## WHAT YOU NEED TO DO
The lines needed are those below that contain the word "preview"; copy each one.

## RECORDS SUPPLIED
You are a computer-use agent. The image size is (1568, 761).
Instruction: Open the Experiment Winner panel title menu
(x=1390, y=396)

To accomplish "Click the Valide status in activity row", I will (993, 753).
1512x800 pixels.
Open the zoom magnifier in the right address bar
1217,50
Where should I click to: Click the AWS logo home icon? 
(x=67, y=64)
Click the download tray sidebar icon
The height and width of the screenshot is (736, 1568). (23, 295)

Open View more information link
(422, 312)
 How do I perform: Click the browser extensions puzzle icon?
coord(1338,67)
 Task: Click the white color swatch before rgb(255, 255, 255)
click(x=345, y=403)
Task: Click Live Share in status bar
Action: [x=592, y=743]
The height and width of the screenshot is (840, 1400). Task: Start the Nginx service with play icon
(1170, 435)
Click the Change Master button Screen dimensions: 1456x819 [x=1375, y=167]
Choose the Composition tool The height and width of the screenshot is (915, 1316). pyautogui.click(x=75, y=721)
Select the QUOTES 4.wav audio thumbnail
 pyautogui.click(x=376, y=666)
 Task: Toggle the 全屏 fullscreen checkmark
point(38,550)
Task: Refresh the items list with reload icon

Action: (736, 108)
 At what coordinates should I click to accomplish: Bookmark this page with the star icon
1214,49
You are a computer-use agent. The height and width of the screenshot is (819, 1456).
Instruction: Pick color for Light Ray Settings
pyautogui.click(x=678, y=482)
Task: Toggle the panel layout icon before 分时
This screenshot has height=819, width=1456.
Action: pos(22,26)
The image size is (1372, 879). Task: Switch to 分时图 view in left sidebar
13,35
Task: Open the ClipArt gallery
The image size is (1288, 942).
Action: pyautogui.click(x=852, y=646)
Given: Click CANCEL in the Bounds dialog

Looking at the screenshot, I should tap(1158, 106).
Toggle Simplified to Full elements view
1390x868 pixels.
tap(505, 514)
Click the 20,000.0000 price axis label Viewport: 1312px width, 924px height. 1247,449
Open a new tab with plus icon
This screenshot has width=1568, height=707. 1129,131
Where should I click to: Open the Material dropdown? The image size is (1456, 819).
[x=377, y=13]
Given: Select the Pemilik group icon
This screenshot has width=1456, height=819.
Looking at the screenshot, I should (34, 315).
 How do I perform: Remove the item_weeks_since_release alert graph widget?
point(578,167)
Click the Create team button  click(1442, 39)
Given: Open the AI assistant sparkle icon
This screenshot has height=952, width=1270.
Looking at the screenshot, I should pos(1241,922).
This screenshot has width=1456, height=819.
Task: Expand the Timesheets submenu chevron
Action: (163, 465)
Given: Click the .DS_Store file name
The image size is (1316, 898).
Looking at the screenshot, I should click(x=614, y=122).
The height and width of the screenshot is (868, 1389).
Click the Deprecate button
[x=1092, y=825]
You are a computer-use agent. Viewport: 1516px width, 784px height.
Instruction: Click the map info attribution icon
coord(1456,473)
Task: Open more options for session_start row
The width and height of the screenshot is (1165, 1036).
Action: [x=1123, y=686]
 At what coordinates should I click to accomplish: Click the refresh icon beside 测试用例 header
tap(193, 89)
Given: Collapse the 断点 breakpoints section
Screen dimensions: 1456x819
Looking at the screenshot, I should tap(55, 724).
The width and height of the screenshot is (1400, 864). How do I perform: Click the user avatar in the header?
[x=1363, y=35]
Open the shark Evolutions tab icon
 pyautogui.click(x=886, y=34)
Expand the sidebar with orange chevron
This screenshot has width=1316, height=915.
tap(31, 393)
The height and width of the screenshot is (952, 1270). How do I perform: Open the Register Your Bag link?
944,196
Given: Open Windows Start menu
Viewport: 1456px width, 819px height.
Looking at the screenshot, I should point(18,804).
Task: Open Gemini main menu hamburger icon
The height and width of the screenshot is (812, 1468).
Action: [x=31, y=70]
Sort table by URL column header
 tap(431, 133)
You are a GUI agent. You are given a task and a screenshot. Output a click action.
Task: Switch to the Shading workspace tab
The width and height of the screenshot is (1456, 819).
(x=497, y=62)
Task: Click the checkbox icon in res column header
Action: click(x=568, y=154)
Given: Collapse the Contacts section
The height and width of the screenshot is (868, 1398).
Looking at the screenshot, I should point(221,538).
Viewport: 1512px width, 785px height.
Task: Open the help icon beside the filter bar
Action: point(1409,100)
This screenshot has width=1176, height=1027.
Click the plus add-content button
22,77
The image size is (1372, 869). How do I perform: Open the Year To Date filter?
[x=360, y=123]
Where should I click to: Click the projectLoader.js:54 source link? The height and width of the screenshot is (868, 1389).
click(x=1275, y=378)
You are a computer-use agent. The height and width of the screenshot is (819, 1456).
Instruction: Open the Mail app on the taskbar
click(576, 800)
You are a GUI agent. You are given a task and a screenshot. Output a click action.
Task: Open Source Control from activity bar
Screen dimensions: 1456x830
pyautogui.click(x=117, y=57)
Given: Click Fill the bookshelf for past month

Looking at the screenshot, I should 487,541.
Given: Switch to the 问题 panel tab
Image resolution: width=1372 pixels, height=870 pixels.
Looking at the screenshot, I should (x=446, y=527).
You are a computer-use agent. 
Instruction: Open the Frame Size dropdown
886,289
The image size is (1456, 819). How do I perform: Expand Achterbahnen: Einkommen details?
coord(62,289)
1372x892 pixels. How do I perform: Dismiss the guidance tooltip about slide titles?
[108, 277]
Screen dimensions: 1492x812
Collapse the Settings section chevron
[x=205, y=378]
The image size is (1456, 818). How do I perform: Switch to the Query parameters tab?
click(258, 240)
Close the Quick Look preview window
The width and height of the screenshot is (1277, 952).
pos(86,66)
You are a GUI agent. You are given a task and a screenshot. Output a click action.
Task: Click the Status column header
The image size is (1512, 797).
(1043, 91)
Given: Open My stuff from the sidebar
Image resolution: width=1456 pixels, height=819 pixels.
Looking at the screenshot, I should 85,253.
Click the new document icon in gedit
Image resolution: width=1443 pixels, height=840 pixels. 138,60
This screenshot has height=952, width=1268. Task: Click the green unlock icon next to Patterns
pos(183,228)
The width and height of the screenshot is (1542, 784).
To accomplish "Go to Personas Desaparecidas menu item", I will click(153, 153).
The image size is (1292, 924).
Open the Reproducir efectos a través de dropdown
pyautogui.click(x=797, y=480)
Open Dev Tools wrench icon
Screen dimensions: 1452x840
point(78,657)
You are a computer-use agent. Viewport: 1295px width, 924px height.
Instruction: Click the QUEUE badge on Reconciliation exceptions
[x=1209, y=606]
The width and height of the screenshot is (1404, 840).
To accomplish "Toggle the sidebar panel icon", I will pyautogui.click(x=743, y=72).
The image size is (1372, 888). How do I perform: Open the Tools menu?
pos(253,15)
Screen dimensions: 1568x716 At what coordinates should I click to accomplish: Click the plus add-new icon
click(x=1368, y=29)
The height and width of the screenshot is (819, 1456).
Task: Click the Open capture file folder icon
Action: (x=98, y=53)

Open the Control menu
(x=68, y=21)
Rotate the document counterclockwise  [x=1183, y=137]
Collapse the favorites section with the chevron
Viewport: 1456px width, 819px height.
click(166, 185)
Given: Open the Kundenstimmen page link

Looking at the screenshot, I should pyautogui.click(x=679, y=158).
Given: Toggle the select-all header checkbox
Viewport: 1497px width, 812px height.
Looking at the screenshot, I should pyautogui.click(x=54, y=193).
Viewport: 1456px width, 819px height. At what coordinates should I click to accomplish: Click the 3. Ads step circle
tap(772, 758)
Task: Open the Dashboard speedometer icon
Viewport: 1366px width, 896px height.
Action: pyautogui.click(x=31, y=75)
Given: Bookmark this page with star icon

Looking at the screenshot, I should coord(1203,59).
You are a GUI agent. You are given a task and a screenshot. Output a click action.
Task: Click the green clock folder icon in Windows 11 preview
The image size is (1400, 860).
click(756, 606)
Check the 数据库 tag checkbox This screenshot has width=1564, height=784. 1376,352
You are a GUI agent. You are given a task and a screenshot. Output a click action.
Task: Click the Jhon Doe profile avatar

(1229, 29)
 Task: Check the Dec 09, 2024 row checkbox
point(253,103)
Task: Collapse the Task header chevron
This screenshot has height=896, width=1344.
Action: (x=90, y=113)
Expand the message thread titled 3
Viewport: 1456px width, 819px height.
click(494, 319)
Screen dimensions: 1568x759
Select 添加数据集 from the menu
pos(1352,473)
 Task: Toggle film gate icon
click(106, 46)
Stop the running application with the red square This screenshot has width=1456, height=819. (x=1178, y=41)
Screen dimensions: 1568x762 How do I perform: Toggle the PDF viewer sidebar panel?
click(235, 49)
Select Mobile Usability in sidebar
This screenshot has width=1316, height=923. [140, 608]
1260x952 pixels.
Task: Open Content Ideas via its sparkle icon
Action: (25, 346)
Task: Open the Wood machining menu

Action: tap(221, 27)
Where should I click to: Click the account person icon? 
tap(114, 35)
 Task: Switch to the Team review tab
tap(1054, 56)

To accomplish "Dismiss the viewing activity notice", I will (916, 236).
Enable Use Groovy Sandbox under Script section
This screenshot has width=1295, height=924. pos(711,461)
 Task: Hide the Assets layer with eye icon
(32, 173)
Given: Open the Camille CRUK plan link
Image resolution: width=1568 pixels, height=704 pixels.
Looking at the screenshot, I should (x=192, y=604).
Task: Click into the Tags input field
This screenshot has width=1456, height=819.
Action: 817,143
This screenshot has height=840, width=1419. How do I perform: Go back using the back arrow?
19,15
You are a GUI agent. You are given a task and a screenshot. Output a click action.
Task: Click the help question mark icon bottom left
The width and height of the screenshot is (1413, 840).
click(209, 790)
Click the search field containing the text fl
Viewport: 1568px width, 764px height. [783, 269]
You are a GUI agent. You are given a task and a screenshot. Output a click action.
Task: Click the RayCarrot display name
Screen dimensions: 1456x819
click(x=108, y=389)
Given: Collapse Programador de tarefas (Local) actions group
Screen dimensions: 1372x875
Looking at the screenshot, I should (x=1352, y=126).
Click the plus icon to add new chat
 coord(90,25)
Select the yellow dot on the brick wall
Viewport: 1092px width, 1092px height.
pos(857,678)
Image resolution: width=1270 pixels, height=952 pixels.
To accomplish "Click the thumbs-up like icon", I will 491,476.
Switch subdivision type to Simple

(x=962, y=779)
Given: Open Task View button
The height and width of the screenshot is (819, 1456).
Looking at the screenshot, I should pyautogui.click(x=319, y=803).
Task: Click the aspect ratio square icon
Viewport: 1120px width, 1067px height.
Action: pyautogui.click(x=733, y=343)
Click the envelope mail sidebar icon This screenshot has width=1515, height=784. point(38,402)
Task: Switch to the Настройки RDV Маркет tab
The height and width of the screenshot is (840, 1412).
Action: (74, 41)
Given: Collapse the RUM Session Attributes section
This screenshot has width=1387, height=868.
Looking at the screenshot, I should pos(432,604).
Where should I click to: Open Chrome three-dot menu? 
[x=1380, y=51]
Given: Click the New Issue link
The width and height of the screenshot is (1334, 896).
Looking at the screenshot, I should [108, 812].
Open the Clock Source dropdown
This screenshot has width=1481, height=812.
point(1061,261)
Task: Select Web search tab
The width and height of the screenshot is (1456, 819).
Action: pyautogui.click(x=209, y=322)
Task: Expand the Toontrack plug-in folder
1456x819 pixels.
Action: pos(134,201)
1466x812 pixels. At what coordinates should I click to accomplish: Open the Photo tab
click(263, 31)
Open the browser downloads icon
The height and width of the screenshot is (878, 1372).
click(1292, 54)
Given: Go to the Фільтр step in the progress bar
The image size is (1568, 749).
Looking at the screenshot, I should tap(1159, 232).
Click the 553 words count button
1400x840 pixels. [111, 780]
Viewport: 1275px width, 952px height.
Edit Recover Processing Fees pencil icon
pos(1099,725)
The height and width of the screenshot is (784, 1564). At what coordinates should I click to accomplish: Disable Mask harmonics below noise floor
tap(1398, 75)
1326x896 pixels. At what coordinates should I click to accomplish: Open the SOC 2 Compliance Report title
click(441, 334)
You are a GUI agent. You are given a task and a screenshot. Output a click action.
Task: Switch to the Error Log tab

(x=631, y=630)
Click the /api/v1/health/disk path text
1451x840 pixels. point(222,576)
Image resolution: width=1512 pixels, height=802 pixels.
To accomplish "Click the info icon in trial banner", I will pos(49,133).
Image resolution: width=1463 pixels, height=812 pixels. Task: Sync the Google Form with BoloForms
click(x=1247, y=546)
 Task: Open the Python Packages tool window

## RESPONSE AREA
Close the Quick Look preview window
Task: Click the green clock folder icon in Windows 11 preview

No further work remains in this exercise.